Community Redevelopment Agencies have spread across the American political landscape threatening the fiscal solvency of Main Street USA. Where CRA’s go bad is by creating special redevelopment districts in blighted areas that unleash politicians to engage in risky business, leveraging their citizens to the gills with unsustainable, long term debt that in a prolonged recession blows up and bankrupts previously healthy towns, leaving wreckage and blight — the very condition they were created to fix.

 
CRA’s also practice economic Balkanization by hording tax increment revenue from property value increases.

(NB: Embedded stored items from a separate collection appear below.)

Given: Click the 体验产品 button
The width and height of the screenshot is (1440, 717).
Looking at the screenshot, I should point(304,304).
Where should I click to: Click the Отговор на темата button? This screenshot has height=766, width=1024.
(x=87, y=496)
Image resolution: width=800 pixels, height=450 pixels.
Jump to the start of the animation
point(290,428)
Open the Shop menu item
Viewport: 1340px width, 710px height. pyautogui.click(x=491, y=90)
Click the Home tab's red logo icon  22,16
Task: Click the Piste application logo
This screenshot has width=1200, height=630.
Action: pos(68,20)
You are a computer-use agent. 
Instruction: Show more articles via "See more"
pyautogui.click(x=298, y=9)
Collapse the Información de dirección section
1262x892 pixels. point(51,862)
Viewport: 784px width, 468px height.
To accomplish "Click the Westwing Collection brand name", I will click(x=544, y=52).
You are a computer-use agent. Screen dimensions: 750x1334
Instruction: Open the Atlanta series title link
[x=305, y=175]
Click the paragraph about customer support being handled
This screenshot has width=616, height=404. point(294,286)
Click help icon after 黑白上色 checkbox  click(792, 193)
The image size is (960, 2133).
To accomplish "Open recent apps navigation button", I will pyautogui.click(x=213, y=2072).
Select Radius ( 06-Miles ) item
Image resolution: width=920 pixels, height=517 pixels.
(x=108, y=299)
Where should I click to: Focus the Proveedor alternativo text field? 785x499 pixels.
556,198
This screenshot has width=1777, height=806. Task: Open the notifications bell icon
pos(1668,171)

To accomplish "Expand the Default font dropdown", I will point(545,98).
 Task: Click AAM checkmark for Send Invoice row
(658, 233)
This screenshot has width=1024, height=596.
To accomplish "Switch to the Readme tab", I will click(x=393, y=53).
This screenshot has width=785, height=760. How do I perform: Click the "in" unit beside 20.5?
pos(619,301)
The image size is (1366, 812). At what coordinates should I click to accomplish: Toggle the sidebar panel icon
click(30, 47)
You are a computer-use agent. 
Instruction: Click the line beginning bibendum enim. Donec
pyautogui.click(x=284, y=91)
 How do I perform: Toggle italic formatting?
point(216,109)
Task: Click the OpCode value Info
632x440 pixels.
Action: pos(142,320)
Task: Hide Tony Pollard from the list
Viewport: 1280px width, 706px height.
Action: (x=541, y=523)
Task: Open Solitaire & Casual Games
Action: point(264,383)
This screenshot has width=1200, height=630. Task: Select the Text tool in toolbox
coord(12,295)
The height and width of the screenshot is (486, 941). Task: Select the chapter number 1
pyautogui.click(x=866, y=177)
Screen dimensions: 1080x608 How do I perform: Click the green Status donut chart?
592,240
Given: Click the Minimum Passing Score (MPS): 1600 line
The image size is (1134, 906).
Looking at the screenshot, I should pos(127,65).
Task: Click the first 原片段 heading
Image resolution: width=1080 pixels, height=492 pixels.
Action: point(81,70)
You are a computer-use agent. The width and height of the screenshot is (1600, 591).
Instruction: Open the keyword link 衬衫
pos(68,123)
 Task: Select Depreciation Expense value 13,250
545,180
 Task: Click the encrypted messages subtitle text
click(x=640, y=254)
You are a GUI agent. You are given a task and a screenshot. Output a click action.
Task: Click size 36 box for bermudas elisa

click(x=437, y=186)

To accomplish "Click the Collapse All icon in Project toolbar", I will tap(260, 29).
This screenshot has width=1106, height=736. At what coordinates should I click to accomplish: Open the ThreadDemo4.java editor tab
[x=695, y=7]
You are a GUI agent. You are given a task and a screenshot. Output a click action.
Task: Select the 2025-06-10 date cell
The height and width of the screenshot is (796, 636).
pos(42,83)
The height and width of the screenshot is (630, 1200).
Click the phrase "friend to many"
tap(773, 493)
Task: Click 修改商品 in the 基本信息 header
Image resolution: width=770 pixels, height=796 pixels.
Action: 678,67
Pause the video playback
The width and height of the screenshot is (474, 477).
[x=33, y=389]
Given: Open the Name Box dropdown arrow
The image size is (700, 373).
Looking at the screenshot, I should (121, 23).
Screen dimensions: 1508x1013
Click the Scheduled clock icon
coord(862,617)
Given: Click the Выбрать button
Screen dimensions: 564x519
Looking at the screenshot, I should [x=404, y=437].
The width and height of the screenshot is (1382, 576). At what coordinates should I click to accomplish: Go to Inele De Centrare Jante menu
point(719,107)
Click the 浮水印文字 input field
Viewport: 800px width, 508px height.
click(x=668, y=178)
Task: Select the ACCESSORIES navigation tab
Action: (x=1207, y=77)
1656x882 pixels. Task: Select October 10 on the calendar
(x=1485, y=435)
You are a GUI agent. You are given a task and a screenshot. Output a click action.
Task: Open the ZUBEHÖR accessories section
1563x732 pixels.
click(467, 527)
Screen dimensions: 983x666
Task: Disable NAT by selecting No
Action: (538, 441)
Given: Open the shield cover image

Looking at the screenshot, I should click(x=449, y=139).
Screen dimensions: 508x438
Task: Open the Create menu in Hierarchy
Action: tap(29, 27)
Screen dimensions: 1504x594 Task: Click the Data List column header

That is Infantini’s objection to the North Brevard Economic Development Zone because it will keep for itself the $2.9 million increase in annual property taxes from the new Florida Power and Light generating plant just south of Port St. John. All county taxpayers contributed to the $1 million environmental study that led FPL to voluntarily replacing the former coal-fired plant. But Brevard County Democrat Commissioner Robin Fisher’s district will keep the entire windfall for itself. With unchecked power and lots of cash, Fisher is now free to reward his constituents, including campaign contributors, with cash grants to improve their private commercial properties. Such redistribution of tax dollars, at least in the minds of fiscal conservatives like Trudie Infantini, is blatant corporate welfare at the expense of the majority of county taxpayers and FPL ratepayers. In the private sector — and in gambling casinos — it’s called skimming. Mobsters go to prison for it. Politicians make friends.

 
Florida Institute of Technology professor and former Clerk of the Courts auditor, Trudie Infantini recently — very publicly — laid bare the economic injustice of the NBEDZ. Perversely, her four male colleagues, all bosses of their own CRA’s, ridiculed her background in response. Up against a triumvirate of treacherous lobbies, self-indulgent politicians and the unmasked occupier Joe Pishgar, Infantini and her conservative TEA Party patriots had better be ready to rumble.

 
The race for District 3 County Commissioner will be a contrast of two radically opposed philosophies, one where special interests hold considerable sway over the cash flow of government, versus one where the taxpayer is respected and protected from legalized redistribution rackets.

 
One candidate talks the talk. The other, well, they love to watch her strut.


Letter to The Editor
By Mark Clancey


RELATED ARTICLE:

Infantini Camp Makes a Mockery of the Democratic Process

Popular Posts

Privacy Policy Contact Us Content redistribution use policy Copyright 2011-2017 BrevardTimes.com. All rights Reserved.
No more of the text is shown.